OVERALL ASSESSMENT AND IMPLICATIONS FOR THIS SUBMISSION

The manuscript received a total SANRA score of 11/12. Five of six items were scored at the maximum (2/2); item 3 (literature search description) was scored 1/2. This score profile indicates a manuscript of high overall quality for a narrative review, with one specific and documented methodological limitation.
The item 3 limitation — absence of a PRISMA flow diagram, non-verbatim search query reporting, and single-reviewer screening — is inherent to the narrative review methodology chosen and cannot be resolved without fundamentally changing the review type. A systematic review with dual independent screening and PRISMA flow would require a registered protocol, exhaustive search strategy, and quantitative pooling infrastructure that would be methodologically inappropriate given the high heterogeneity of the literature (Ie75%; Zhao et al., 2026).
The methodological choice to conduct a narrative review rather than a systematic review is explicitly justified in Section 3.1 of the manuscript on three grounds: the theoretical rather than effect-size objective, the heterogeneity of available evidence, and the nascent state of nursing-specific research. The item 3 score of 1/2 thus reflects an honest acknowledgement that narrative reviews, even well-conducted ones, cannot satisfy the reproducibility standards of systematic reviews — not a correctable error in execution.
The high scores on items 5 (scientific reasoning) and 6 (endpoint data presentation) reflect deliberate manuscript choices: explicit epistemic hedging of all quantitative claims, consistent attribution of uncertainty to specific methodological sources (Ie75%, pre-post designs, single-site samples), and calibration of conclusions to evidence strength rather than to the direction of findings.

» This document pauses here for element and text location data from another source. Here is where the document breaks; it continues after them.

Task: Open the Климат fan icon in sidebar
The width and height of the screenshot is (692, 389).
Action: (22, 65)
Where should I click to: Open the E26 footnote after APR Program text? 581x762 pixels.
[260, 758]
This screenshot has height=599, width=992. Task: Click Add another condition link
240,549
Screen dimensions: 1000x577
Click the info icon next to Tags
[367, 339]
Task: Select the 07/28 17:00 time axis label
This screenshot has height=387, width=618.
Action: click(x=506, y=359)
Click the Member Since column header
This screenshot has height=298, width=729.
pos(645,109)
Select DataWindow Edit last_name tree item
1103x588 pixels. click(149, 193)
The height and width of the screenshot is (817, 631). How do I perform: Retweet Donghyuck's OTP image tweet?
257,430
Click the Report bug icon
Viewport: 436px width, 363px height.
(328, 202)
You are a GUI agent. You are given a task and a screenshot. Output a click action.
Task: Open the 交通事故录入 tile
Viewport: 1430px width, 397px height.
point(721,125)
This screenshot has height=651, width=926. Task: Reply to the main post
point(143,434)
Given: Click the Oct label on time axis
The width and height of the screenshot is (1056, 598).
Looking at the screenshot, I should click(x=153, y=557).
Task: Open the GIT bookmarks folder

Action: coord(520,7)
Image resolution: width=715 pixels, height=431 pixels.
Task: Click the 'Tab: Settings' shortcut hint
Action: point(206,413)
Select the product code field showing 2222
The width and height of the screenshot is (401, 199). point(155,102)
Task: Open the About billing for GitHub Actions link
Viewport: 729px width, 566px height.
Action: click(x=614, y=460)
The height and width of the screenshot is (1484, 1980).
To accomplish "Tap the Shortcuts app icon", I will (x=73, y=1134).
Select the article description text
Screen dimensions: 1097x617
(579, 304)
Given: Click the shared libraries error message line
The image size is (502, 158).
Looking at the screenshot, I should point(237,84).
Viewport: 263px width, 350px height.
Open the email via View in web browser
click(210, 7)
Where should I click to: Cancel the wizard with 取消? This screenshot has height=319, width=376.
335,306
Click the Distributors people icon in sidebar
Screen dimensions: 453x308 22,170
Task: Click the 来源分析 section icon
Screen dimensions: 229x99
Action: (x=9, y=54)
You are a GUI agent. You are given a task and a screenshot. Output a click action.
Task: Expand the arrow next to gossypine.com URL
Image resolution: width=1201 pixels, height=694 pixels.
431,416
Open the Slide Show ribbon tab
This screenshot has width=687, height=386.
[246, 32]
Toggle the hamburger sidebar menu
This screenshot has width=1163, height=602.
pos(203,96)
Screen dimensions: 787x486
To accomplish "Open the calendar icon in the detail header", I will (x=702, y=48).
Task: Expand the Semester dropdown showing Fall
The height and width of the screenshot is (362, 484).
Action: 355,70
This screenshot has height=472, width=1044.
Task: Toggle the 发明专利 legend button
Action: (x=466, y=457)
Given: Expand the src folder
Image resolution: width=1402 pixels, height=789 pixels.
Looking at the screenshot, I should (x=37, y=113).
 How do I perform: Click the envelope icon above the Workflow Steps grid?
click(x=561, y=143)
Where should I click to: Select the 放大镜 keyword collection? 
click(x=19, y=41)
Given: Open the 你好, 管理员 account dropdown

These features directly address the most common quality failures in narrative reviews identified by Baethge et al. (2019): overconfident conclusions, insufficient data presentation, and absence of transparent reasoning.
Authors invite editors and reviewers to use this document as a structured reference during review and to identify any items where their independent assessment differs from the authors' scoring. Disagreements in SANRA ratings are legitimate targets for reviewer comment and revision, and the authors commit to responding to specific SANRA-based critique in any revision process.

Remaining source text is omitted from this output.